▸ WHAT TO WORK ON:
Every entry below should be restated word for word, except for its images.

Collected data entries
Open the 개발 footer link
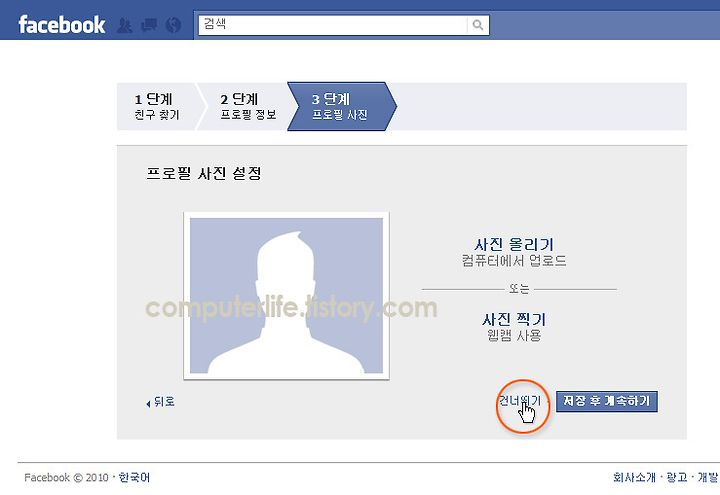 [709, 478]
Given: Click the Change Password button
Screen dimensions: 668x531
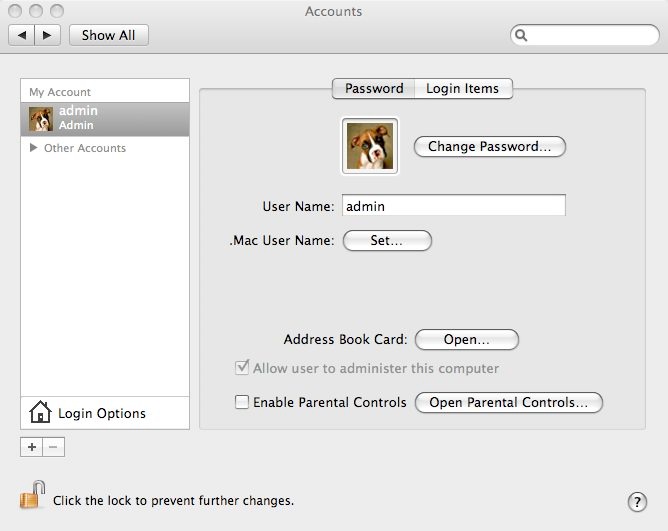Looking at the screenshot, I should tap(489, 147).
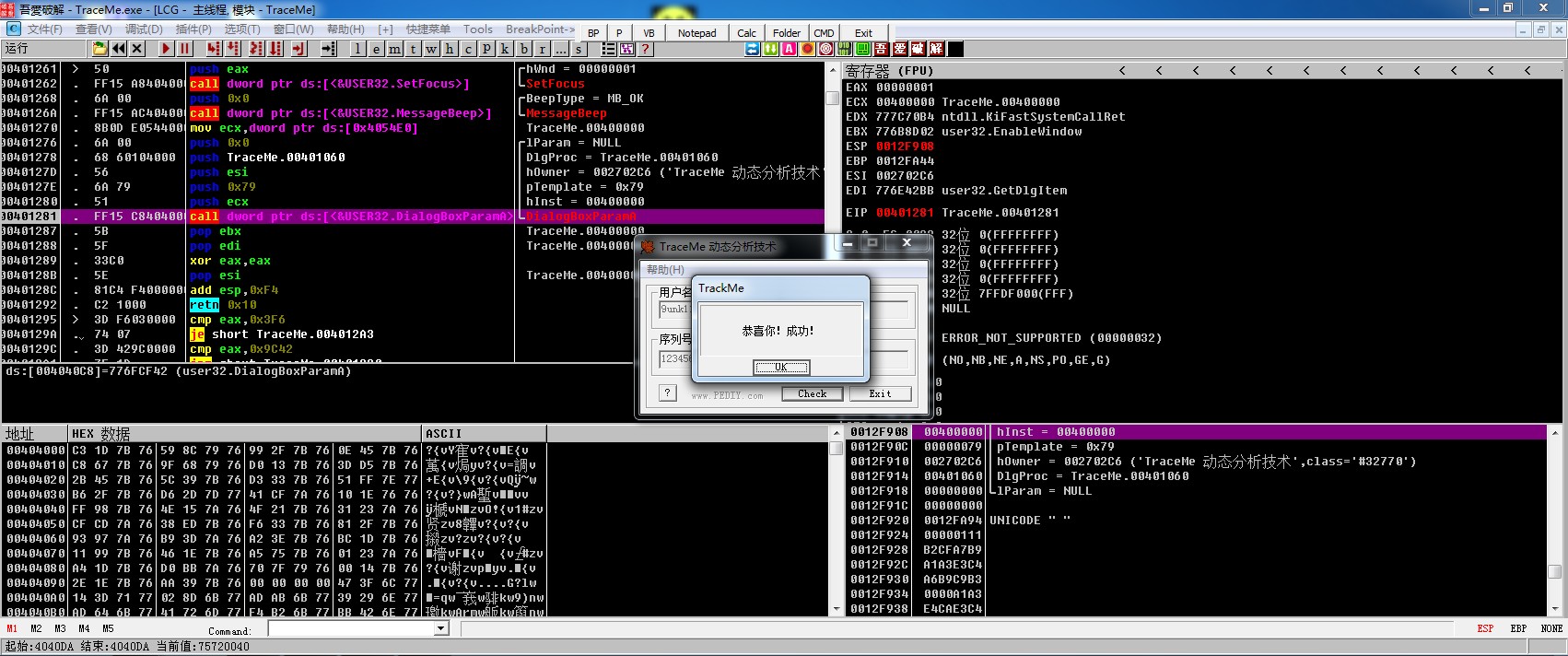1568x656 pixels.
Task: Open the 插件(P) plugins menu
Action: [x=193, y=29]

▸ RESPONSE:
Open the 개발 footer link
 [709, 478]
Given: Click the Change Password button
Screen dimensions: 668x531
Looking at the screenshot, I should tap(489, 147).
1568x656 pixels.
Task: Open the 插件(P) plugins menu
Action: [x=193, y=29]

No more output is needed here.